Part of a project I'm working on right now requires solving for a handful of eigenvalues (and associated eigenvectors) with the smallest absolute value of large matrices. The matrices are large enough that solving for all of the eigenvalues is impractical. If I were writing this program for matlab or octave, it would a perfect application of the eigs function. In fact, I was trying to do exactly this initially using the Octave c++ header files, but I ran into some trouble.

In attempting to follow the instructions from:
http://techlogbook.wordpress.com/2008/11/10/calling-arpack-functions-from-c-using-liboctave/
I ran into some difficulty, this guide was written for octave pre-3.0 and a critical file (eigs.cc) was missing. (yes, there is eigs-base.cc still but I can't figure out how to interface with it) I was able to find a copy of eigs.cc, but it was written for octave pre-3.0, and I receive more compiler errors than I know what to do with. (just using g++)

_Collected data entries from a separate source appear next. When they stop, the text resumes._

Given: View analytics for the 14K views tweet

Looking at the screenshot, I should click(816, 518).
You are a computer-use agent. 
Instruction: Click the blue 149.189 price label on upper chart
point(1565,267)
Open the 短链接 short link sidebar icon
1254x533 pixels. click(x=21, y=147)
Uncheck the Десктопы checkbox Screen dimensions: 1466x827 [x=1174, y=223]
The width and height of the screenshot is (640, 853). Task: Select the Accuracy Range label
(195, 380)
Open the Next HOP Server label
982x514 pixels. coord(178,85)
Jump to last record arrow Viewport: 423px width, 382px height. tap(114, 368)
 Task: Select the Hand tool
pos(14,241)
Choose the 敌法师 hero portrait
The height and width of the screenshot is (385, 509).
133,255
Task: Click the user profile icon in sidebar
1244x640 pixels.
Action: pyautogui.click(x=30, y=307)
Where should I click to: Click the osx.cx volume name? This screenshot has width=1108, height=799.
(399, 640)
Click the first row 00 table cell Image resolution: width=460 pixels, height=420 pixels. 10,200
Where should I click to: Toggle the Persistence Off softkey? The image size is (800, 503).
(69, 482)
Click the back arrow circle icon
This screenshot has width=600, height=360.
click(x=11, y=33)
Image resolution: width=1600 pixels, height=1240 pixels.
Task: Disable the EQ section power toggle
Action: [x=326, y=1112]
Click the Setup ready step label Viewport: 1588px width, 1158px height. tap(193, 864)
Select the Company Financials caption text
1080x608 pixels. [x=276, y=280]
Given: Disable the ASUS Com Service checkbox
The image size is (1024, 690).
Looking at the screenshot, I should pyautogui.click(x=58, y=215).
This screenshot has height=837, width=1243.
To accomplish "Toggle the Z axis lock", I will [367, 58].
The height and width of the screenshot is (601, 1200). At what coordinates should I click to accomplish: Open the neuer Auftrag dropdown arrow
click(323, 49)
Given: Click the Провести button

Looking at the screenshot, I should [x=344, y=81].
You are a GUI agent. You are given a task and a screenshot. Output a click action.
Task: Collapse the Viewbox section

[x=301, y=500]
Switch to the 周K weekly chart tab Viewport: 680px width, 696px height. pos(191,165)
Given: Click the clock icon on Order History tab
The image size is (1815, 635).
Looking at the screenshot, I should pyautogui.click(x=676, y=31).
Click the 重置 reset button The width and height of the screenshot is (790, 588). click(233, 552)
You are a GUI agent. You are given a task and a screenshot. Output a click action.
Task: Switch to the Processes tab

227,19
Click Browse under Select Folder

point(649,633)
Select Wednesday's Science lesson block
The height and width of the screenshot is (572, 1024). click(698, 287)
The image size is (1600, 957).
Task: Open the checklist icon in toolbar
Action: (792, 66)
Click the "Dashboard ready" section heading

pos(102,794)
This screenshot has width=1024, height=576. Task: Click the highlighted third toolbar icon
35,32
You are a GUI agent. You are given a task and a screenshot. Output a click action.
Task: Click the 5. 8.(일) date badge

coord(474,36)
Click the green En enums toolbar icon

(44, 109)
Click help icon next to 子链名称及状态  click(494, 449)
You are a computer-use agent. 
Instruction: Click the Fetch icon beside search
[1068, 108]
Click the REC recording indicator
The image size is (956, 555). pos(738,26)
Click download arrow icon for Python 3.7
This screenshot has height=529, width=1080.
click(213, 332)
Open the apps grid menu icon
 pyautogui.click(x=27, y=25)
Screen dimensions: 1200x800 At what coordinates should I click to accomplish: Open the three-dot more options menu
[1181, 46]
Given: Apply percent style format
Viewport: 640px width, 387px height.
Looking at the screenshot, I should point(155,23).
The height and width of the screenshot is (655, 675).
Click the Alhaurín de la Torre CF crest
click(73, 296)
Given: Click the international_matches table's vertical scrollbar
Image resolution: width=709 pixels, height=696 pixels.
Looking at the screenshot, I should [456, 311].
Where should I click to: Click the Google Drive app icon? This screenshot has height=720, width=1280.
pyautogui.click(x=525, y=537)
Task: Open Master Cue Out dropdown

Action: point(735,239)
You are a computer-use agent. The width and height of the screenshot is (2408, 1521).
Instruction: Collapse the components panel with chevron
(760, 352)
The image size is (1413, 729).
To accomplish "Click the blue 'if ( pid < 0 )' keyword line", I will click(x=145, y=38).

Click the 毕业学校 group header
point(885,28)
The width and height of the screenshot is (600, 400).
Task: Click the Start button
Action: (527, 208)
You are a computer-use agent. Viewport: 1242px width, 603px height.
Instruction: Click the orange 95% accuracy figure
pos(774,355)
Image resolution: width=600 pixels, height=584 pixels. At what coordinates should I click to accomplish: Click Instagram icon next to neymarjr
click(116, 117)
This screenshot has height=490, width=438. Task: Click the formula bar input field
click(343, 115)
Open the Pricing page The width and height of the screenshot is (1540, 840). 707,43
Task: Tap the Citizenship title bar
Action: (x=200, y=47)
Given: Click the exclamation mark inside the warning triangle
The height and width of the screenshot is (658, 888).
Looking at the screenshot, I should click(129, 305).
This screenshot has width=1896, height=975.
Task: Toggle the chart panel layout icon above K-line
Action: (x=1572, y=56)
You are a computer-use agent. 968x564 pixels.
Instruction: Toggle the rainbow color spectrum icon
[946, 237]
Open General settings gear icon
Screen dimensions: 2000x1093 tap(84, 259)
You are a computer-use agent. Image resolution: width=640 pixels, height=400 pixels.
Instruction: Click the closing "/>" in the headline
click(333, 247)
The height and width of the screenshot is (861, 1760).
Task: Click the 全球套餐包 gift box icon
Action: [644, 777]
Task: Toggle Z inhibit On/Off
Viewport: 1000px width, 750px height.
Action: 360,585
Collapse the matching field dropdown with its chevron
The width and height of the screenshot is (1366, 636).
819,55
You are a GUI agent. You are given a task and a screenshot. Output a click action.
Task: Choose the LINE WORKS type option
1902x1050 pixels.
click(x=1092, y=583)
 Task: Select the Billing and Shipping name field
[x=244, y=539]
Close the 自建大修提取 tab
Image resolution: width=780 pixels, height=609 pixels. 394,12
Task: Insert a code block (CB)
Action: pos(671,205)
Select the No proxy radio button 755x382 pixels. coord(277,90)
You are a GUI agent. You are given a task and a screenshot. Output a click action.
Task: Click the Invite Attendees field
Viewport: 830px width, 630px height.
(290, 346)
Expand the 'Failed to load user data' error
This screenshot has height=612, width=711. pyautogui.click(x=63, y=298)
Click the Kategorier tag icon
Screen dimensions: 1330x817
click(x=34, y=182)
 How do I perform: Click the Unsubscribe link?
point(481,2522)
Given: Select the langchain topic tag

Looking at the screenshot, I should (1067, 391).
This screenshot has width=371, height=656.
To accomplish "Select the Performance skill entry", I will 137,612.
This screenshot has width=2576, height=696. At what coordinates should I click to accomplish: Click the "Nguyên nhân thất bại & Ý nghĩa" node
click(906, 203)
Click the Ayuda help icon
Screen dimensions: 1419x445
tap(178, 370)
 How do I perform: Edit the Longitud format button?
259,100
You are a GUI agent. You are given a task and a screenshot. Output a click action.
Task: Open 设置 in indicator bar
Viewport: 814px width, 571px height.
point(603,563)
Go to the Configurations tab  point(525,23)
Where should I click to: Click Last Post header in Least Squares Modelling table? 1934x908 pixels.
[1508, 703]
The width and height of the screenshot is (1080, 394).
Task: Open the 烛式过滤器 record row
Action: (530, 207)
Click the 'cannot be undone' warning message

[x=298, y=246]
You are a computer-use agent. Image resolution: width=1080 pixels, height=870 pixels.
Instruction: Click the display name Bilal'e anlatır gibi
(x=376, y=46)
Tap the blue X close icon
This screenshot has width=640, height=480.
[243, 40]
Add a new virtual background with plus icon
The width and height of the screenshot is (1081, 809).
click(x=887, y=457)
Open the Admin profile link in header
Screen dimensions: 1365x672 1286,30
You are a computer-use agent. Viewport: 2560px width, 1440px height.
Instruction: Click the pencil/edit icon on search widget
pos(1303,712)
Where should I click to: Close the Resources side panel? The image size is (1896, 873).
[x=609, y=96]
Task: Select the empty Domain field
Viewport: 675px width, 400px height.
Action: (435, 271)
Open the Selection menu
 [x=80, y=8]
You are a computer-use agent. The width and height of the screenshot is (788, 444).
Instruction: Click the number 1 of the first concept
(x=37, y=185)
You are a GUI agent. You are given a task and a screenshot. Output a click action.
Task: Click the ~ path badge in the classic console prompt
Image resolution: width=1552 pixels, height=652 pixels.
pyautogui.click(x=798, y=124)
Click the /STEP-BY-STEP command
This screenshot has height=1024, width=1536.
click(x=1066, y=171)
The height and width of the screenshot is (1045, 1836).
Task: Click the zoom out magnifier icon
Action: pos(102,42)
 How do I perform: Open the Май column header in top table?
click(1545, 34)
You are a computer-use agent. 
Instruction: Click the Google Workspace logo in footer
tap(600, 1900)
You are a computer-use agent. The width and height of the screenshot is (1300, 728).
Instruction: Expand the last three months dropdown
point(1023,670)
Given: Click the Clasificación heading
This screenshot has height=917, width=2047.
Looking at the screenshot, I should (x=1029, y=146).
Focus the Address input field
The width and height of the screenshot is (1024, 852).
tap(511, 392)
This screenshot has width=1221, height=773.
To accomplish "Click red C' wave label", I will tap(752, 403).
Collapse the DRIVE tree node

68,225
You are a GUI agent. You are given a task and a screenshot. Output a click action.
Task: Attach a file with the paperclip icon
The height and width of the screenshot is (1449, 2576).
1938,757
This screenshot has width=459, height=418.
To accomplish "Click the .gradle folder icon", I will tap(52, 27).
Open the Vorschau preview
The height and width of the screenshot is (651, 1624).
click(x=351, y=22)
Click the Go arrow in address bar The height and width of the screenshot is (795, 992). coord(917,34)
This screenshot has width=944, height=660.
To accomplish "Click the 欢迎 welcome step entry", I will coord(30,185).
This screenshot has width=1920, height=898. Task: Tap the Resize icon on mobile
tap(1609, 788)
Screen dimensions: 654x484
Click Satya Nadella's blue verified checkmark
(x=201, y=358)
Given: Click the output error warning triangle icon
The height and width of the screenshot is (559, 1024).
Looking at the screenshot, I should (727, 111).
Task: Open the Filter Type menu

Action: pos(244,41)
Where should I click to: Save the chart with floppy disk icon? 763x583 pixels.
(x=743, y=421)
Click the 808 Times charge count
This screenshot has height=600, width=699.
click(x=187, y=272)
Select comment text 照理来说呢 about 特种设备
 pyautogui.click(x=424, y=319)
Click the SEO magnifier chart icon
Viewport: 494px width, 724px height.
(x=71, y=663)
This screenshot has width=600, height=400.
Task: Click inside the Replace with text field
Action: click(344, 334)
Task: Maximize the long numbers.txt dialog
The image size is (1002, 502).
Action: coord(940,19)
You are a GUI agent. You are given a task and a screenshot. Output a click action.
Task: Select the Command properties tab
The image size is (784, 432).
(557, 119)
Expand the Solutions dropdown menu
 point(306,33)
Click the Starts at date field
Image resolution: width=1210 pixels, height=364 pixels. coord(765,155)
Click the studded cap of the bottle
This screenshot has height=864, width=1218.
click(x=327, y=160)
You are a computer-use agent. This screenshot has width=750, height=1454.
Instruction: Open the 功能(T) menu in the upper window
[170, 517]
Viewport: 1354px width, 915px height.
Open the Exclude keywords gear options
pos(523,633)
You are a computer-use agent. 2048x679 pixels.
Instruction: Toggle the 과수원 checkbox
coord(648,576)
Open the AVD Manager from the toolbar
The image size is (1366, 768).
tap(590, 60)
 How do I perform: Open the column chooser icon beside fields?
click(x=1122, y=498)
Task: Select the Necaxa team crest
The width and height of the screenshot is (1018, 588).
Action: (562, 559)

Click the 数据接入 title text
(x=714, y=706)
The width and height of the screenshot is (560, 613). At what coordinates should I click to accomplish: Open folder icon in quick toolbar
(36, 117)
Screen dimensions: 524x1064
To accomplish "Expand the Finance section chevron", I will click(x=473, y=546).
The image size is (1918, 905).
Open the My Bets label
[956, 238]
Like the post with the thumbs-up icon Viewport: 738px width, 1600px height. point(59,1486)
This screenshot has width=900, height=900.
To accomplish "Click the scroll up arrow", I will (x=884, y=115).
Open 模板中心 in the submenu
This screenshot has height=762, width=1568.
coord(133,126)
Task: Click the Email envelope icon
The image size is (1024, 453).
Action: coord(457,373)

Has anyone here attempted or, better, succeeded at implementing eigs in c++?

Is there another way of attaining this functionality? (these are large, complex matrices, which is awful, I know, but they are sparse and symmetric.)

I've checked out the LAPACK site, but I'm at a bit of a loss as it walks me into a land of alphabet soup function names. (and I'm under the impression that I need ARPACK, not just LAPACK)

If anyone has any experience with this problem, I would appreciate hearing from you.

Can't you just get an older version of Octave?